= Estratto del testo =
..........

L’istituzione del tributo comunale sui rifiuti e sui servizi (art.14 del D.L. 6/12/2011, n.2011)

di Alberto PIEROBON

Tra le molte novità ambientali del decreto cosiddetto “Monti”, sulle quali ci soffermeremo prossimamente - una volta verificato se (e come) gli emendamenti comporteranno modifiche al testo originario - incontriamo all’art.14 la <Istituzione del tributo comunale sui rifiuti e sui servizi>.

In verità di rimaneggiamento,se non di rifondazione, del tributo in parola si è parlato recentemente con il RES, un tributo (una cosiddetta service tax2) pensato nell’alveo del federalismo fiscale municipale (art.14, comma 7 del D.Lgs. 14 marzo 2011,n.233), che riguardava non solo i rifiuti, ma pure i servizi indivisibili (illuminazione, manutenzione, pulizia delle strade, etc.), quindi anch’essa legata alla detenzione, occupazione, possesso (a qualsiasi titolo) di un locale o aree presuntive di produzione di rifiuti secondo quantità e qualità medie ordinarie, in relazione agli usi e alla tipologia di attività svolte. Rimanevano possibili le ipotesi di esenzioni e riduzioni tramite previsione regolamentare dei Comuni. Le realtà che avevano avviato sistemi di misurazioni cosiddetti “puntuali” potevano applicare una tariffa avente natura corrispettiva. Un elemento nuovo riguardava una sorta di no tax area per redditi fino ad una certa soglia,oppure versanti in altre condizioni reddituali. Prima ancora, con Legge delega n.42 del 2009 si evocava un nuovo tributo immobiliare (sempre una “service tax”) che però sembrava essere un accorpamento di altri proventi eterogenei (IVA, IRPEF,sui trasferimenti, e, una parte di TARSU e di TIA)4.

Ora, nel testo del decreto legge n.210/2011 abbiamo una sorta di mosaico che cerca di recuperare quanto era emerso con la RES.

Ma, vediamo, punto per punto, di esprimere le nostre prime impressioni, riservandoci di analizzare il tutto in modo compiuto, una volta che il decreto legge sarà convertito in Legge.

Riteniamo utile svolgere questo primo commento riportando il testo completo, annotandolo, proprio per rendere comprensibile i nostri passaggi e le nostre considerazioni.

<1. A decorrere dal 1° gennaio 2013 è istituito in tutti i comuni del territorio nazionale il tributo comunale sui rifiuti e sui servizi, a copertura dei costi relativi al servizio di gestione dei rifiuti urbani e dei rifiuti assimilati avviati allo smaltimento, svolto in regime di privativa dai comuni e dei costi relativi ai servizi indivisibili dei comuni>.

..........

= Voci salvate =
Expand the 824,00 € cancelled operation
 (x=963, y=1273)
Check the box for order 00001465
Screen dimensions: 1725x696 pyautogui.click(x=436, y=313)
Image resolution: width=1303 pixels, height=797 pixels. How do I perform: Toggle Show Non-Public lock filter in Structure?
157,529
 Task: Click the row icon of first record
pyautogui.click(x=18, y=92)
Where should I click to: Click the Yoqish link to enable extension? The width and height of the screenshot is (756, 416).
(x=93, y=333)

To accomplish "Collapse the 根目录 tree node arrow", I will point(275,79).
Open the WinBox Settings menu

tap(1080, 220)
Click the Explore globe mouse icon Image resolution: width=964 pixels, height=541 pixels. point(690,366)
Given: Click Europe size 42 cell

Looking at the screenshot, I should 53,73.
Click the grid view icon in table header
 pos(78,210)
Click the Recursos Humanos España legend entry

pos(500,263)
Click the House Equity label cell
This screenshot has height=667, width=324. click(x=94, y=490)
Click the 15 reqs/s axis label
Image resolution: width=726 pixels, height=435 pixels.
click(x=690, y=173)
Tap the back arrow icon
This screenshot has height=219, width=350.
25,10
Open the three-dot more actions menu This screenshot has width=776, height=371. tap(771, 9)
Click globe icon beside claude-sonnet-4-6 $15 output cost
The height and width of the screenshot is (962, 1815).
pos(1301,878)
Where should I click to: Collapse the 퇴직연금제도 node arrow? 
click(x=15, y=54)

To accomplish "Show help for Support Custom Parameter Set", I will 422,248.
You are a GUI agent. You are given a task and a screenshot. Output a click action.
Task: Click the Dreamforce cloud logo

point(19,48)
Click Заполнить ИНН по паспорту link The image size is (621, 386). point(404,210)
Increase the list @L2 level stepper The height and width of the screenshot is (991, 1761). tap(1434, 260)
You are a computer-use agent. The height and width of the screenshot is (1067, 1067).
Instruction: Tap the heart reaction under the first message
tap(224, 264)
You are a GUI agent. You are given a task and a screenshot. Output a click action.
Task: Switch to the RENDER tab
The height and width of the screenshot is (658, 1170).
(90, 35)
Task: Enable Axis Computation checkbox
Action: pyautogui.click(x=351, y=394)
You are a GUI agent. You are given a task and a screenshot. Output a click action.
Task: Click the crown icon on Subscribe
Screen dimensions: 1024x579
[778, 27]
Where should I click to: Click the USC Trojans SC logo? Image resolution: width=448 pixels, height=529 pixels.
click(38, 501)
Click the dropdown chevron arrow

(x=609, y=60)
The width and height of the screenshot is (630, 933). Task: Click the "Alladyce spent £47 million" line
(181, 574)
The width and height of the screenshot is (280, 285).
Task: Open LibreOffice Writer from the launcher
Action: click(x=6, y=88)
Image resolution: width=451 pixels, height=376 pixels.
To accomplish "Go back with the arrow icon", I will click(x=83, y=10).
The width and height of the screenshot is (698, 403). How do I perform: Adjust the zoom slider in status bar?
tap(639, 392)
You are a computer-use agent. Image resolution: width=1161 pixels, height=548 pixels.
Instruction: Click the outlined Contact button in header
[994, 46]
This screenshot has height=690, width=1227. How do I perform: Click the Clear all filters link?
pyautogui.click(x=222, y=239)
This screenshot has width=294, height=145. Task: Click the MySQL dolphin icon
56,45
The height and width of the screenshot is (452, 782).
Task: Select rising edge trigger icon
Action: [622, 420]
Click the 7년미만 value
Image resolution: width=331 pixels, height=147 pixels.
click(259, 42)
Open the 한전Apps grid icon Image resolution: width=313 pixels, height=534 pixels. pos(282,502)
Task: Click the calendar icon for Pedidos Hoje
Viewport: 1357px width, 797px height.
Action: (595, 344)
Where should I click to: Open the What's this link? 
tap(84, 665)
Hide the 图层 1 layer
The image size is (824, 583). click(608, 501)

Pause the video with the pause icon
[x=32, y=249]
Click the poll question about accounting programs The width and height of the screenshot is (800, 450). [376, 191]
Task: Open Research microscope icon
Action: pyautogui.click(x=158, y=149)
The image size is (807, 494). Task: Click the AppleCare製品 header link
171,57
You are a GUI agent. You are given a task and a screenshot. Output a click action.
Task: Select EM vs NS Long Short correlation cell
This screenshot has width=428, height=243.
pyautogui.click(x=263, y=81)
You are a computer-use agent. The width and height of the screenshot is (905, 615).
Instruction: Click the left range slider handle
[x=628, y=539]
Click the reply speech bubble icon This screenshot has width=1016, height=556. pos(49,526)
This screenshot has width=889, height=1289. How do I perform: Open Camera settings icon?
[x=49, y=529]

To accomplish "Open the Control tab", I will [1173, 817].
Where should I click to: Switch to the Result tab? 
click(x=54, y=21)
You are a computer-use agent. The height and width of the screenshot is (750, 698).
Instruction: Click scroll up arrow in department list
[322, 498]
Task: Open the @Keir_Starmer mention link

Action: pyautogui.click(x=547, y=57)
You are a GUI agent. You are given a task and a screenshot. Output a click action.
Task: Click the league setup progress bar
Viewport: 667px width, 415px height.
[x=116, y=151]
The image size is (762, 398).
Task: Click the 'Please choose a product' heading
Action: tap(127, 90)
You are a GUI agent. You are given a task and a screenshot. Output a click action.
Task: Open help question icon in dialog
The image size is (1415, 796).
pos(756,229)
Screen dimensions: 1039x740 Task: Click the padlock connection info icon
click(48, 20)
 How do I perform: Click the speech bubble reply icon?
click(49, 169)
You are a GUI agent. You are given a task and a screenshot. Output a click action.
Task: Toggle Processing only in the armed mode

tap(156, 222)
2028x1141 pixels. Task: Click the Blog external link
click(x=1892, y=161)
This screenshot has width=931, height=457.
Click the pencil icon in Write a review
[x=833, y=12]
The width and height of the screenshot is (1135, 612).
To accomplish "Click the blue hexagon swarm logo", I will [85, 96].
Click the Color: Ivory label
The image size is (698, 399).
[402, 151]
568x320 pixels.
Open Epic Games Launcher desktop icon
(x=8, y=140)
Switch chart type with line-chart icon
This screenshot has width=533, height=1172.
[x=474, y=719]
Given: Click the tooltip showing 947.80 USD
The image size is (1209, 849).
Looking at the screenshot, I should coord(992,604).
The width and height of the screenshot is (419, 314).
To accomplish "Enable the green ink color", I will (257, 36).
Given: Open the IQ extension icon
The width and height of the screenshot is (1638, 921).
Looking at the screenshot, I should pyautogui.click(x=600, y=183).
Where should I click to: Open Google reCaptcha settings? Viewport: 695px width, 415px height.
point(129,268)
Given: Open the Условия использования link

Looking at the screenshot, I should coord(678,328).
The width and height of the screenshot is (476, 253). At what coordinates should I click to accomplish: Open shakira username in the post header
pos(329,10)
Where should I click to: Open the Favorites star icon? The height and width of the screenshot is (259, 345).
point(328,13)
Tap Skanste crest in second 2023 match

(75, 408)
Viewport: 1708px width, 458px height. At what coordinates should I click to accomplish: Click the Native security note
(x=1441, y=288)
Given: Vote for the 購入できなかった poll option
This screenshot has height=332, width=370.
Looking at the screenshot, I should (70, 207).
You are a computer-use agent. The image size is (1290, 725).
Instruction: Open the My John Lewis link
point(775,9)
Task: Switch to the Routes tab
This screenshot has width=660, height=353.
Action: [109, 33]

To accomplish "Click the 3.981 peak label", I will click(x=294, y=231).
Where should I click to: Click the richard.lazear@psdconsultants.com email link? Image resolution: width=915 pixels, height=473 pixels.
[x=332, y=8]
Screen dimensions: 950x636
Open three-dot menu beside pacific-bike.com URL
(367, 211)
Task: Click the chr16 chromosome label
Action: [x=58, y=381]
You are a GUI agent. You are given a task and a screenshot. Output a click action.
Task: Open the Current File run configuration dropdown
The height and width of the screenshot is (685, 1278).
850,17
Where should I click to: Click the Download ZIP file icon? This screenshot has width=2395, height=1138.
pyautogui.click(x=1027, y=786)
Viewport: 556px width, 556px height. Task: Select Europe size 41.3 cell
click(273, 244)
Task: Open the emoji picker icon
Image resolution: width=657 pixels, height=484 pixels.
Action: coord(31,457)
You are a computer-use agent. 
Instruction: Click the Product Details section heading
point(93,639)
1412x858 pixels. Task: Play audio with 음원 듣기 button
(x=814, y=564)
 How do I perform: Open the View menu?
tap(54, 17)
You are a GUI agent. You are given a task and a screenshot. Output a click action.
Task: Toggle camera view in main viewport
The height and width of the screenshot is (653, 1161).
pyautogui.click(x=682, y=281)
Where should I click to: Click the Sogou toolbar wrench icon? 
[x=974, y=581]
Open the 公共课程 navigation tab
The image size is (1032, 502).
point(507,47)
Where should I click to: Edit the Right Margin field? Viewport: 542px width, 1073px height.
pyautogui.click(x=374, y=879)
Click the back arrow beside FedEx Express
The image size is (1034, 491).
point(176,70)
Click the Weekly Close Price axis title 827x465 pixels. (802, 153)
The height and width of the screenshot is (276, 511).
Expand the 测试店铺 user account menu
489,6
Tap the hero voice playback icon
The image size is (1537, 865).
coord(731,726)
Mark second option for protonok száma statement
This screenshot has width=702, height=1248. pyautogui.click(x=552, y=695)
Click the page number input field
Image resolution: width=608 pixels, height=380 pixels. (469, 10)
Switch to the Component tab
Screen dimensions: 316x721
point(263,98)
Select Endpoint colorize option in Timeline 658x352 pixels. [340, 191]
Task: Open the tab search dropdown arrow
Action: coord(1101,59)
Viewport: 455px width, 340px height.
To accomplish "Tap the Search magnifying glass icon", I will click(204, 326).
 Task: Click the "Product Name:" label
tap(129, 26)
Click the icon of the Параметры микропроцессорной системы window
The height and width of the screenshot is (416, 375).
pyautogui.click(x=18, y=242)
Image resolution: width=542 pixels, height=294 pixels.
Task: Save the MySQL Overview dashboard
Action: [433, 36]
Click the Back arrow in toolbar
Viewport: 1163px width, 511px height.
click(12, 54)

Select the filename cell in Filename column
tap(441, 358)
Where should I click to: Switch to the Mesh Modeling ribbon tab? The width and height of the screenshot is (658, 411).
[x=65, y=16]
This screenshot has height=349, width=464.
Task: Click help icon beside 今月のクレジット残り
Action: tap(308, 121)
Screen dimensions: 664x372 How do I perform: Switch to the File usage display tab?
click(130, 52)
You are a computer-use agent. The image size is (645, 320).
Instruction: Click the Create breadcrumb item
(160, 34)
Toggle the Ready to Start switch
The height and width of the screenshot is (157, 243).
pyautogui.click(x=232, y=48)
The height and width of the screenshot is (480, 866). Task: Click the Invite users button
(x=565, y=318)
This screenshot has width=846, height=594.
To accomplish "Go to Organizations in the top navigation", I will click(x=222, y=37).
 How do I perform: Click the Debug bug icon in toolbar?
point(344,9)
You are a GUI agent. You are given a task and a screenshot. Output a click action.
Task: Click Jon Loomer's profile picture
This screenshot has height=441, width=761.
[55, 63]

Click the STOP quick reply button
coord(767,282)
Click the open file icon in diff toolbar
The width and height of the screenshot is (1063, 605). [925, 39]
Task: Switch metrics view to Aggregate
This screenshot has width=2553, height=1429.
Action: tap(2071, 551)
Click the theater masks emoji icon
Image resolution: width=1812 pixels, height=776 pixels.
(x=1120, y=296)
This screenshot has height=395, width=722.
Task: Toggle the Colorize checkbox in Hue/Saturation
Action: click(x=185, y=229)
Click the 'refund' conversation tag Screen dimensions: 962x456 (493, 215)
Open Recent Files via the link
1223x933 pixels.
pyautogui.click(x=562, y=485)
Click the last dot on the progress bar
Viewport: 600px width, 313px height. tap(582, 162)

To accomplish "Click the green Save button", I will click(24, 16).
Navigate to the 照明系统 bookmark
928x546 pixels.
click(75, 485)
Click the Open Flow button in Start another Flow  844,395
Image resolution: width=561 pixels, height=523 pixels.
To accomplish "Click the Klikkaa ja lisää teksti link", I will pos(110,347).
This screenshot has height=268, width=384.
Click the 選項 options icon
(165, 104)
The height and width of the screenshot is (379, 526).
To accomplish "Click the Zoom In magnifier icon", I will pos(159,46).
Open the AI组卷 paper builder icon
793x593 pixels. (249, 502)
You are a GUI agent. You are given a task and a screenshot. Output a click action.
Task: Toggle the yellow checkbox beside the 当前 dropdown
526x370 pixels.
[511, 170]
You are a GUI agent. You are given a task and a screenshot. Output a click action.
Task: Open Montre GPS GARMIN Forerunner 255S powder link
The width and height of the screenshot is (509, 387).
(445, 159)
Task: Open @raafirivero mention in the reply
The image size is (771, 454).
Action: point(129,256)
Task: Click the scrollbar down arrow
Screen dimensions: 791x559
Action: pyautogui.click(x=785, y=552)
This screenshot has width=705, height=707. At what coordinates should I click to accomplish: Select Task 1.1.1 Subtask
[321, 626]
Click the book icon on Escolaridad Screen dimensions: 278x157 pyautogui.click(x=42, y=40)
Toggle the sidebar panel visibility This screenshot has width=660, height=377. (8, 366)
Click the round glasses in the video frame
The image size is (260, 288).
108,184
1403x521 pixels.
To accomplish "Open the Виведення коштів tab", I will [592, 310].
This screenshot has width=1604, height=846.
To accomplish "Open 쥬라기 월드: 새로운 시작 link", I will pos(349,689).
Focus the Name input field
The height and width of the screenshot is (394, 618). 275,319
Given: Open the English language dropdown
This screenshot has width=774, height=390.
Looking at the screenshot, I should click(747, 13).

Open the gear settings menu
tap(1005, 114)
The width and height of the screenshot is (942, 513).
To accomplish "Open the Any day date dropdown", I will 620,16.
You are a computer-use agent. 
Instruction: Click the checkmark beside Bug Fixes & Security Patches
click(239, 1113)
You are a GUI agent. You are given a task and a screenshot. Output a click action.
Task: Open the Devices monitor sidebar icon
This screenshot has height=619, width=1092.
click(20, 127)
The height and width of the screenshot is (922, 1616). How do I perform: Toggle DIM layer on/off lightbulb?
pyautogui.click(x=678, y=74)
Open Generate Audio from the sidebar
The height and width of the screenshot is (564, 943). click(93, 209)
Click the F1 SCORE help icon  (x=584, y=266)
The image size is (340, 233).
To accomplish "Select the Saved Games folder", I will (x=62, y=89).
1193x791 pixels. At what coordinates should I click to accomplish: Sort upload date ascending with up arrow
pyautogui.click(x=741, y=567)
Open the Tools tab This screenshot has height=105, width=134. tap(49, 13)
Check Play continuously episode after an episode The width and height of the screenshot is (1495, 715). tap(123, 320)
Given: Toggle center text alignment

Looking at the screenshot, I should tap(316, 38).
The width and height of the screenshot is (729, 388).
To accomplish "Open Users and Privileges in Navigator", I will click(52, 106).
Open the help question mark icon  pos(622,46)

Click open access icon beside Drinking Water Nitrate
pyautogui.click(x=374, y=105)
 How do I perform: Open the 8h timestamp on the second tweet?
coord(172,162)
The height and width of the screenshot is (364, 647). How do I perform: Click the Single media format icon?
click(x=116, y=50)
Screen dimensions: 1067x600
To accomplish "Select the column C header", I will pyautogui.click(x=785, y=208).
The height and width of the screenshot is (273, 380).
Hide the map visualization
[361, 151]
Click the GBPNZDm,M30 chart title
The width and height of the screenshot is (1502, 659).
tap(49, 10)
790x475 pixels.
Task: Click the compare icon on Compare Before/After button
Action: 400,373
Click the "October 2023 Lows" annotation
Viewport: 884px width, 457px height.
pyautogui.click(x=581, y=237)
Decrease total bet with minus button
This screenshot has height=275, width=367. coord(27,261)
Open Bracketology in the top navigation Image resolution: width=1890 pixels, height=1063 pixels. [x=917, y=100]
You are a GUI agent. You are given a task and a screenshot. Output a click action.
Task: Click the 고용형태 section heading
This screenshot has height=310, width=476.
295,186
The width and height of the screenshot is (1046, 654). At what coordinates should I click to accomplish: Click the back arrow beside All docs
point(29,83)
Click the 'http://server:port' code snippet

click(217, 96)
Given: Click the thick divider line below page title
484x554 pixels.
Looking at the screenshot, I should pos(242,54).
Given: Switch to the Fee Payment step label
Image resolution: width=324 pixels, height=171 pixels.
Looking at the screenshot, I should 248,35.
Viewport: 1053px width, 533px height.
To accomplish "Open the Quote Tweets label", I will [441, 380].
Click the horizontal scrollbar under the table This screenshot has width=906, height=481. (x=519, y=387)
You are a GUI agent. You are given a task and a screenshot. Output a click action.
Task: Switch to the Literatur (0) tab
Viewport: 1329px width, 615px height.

..........

= Esercizio proposto 1 =
In base all'estratto sul tributo comunale sui rifiuti e sui servizi, le seguenti affermazioni sono vere o false? Per ciascuna rispondi sì o no e cita tra virgolette le parole del testo che lo dimostrano. (a) Il tributo è istituito a partire dal 1° gennaio 2013. (b) Il RES riguardava soltanto i rifiuti. (c) Le realtà con sistemi di misurazione "puntuali" potevano applicare una tariffa di natura corrispettiva.
= Esercizio proposto 2 =
Riscrivi le voci dalla prima riga fino alla riga che contiene "Screen dimensions: 1725x696", inclusa. Sostituisci "cancelled" con "annulled" e lascia invariato tutto il resto.
Il testo e le voci non hanno alcun legame tra loro.

= Risposta 1 =
(a) Sì: "A decorrere dal 1° gennaio 2013 è istituito in tutti i comuni del territorio nazionale il tributo comunale sui rifiuti e sui servizi".
(b) No: "riguardava non solo i rifiuti, ma pure i servizi indivisibili".
(c) Sì: "potevano applicare una tariffa avente natura corrispettiva".

= Risposta 2 =
Expand the 824,00 € annulled operation
 (x=963, y=1273)
Check the box for order 00001465
Screen dimensions: 1725x696 pyautogui.click(x=436, y=313)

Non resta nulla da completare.